The series arrives at the right time for its subject. Concerns around the lives of young people in an age of smartphones and social media, what’s been short-handed by the author Jonathan Haidt as “The Anxious Generation” in a buzzy so-titled book from earlier this year, continue to grow. Efforts to ban smartphone use in schools are driving political and parental debates, while Instagram, a dominant force in young lives, conceded last month to safety concerns and made teenagers’ accounts private by default. FX is currently airing a new docuseries, Social Studies, which offers an extended look at a year in the life of several Los Angeles–area high-school students primarily through the lens of how they’re shaped, and hurt, by social media. In its own quiet way, Penelope slides neatly into this conversation as a story about a teenager who chafes against technological modernity as she searches for some sort of existential wholeness. She sees the digitally interconnected world around her and responds by dramatically embracing the physical one instead. So many uncommon thematic questions emerge from this idea: What does it mean to be unplugged in this era? What is the magic that’s been forgotten in this world? Is nature enough? But capping off Penelope’s odyssey with the death of her parents decimates the bigness of these questions, narrowing her story into one of a specific trauma.

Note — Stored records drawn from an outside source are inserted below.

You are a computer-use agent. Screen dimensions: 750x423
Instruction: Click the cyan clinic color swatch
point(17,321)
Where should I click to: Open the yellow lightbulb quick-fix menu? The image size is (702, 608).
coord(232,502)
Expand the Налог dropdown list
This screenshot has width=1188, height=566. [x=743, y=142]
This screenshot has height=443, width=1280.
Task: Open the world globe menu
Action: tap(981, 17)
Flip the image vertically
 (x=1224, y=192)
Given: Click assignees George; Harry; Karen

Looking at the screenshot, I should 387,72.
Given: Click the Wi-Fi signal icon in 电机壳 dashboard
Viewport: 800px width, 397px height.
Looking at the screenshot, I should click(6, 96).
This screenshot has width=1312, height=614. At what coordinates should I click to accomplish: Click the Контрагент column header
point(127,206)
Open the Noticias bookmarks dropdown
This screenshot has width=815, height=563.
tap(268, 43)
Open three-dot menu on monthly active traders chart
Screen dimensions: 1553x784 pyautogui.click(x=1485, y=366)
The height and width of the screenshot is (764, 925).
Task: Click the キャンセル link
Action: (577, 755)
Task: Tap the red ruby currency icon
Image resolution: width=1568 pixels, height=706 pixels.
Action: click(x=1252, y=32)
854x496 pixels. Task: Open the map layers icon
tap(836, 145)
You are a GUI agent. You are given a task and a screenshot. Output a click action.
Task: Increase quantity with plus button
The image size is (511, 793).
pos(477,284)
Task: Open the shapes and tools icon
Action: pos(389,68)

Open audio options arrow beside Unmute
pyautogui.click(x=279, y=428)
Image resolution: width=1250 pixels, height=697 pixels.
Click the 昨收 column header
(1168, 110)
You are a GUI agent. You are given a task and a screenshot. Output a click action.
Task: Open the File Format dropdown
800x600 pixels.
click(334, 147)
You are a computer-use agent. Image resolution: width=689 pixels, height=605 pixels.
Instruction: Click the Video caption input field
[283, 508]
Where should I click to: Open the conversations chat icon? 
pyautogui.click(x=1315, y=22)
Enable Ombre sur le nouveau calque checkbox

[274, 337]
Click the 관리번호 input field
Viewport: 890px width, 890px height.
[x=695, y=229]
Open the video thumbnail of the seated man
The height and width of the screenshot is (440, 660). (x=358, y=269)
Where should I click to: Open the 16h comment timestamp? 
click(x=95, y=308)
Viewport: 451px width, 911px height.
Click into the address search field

Yet it’s hard to hold even a cheap, small ending against a show that feels so vast with so little. Penelope was financed out of pocket by Duplass using money from his Morning Show gig, making it an exceedingly rare example of a piece of independent television. Duplass, Eslyn, and the former’s brother Jay (also listed as a producer on the show), collectively run Duplass Brothers Productions and have long been part of independent film movements that made small, specific works about small, specific lives, including TV work for HBO (the lovely Somebody Somewhere and the cryptic anthology series Room 104) and Netflix (the early docuseries hit Wild Wild Country). Penelope marks what is perhaps the boldest iteration of the Duplasses’ television work, and the low-budget nature of its creation is almost certainly the reason why the show is so refreshing. Eslyn and Duplass have made something strange and special in Penelope, and we’d be so lucky if there were more things on television like it. Especially if their endings live up to their promise.